▶ [Problem statement]: Could you output exactly the lines from the one containing "Given: Click Robert's average value 7.5" through the end of the records below, and nothing more?

Stored data:
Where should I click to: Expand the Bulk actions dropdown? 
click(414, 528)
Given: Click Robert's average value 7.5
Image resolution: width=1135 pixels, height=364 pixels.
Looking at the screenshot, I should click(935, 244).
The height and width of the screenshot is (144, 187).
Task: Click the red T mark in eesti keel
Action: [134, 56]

▶ [Worked solution]:
Given: Click Robert's average value 7.5
Image resolution: width=1135 pixels, height=364 pixels.
Looking at the screenshot, I should click(935, 244).
The height and width of the screenshot is (144, 187).
Task: Click the red T mark in eesti keel
Action: [134, 56]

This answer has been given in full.